# Task prompt
Give back an exact copy of the lines in the records below, from the line that has "Screen dimensions: 476x476" through the line that has "Task: Open 总市值 dropdown in Microsoft stats", and nothing besides.

Available data Start Marker

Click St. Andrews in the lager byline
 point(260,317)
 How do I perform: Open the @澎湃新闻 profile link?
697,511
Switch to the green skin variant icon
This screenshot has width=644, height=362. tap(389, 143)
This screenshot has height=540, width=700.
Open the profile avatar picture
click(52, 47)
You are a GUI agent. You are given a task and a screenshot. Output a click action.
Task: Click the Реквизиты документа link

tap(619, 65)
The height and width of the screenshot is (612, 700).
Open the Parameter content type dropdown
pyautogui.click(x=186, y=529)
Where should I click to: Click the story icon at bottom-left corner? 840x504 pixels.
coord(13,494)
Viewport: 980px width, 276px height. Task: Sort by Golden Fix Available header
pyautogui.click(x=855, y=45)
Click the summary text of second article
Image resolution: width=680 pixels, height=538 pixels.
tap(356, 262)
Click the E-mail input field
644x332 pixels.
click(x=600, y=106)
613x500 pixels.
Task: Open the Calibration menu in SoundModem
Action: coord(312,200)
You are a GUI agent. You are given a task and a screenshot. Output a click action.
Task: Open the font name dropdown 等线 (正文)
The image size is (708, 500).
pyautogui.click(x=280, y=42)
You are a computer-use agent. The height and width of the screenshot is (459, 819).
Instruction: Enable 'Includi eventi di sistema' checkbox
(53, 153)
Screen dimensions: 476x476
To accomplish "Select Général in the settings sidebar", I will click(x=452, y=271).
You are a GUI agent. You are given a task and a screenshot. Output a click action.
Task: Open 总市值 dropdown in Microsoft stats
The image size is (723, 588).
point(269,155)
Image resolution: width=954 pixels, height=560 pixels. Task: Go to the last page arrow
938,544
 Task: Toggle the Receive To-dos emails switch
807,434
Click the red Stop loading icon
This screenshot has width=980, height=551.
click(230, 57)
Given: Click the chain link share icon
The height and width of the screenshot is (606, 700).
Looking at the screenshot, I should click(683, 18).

Available data End Marker

# Exercise output
Screen dimensions: 476x476
To accomplish "Select Général in the settings sidebar", I will click(x=452, y=271).
You are a GUI agent. You are given a task and a screenshot. Output a click action.
Task: Open 总市值 dropdown in Microsoft stats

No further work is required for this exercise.